→ **Exercise material**:
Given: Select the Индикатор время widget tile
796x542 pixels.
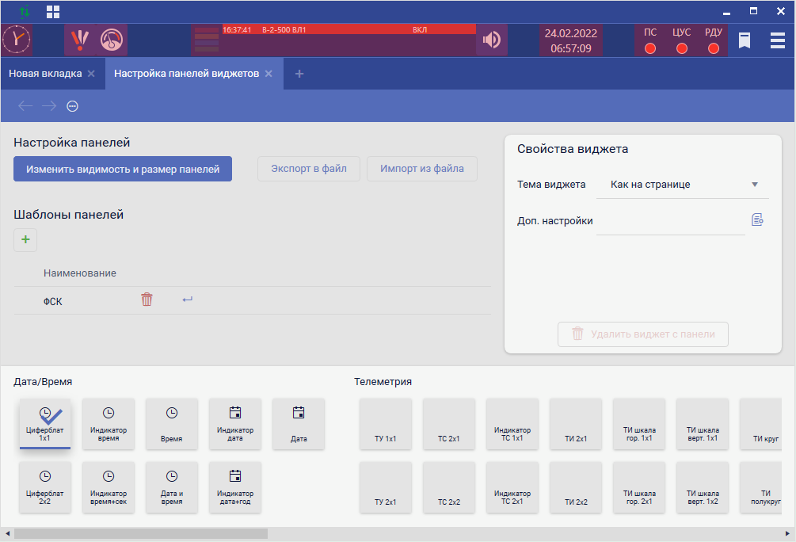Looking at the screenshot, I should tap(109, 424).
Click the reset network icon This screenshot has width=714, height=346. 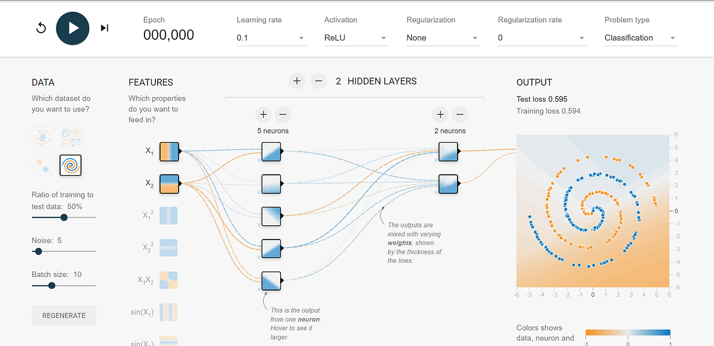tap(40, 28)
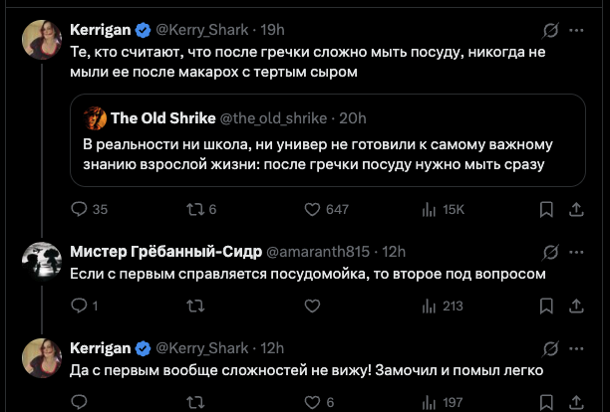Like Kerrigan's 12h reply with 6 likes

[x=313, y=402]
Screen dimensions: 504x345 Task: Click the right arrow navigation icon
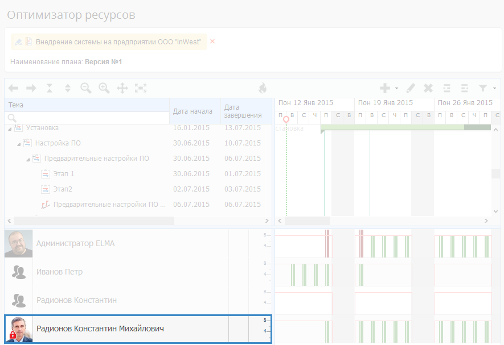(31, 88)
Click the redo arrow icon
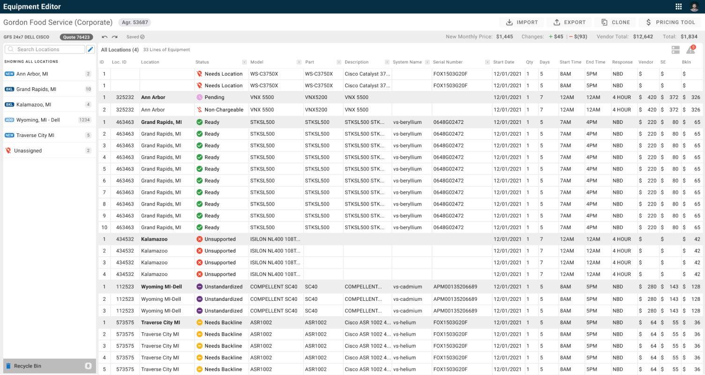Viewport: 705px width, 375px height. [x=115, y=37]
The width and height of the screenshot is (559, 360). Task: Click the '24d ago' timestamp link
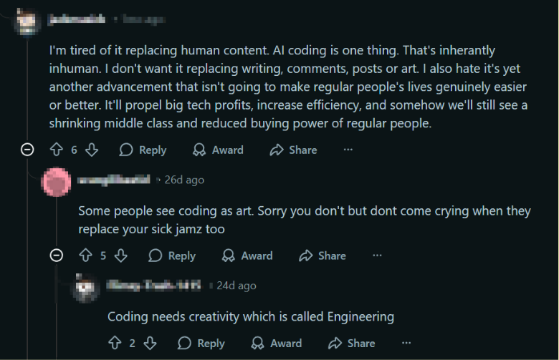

→ **Your task**:
Beginning with the line that holds "Click the redo arrow icon", output each line to the end of the material above, exactly, omitting the pictures.

→ **Expected output**:
Click the redo arrow icon
Viewport: 705px width, 375px height. [x=115, y=37]
The width and height of the screenshot is (559, 360). Task: Click the '24d ago' timestamp link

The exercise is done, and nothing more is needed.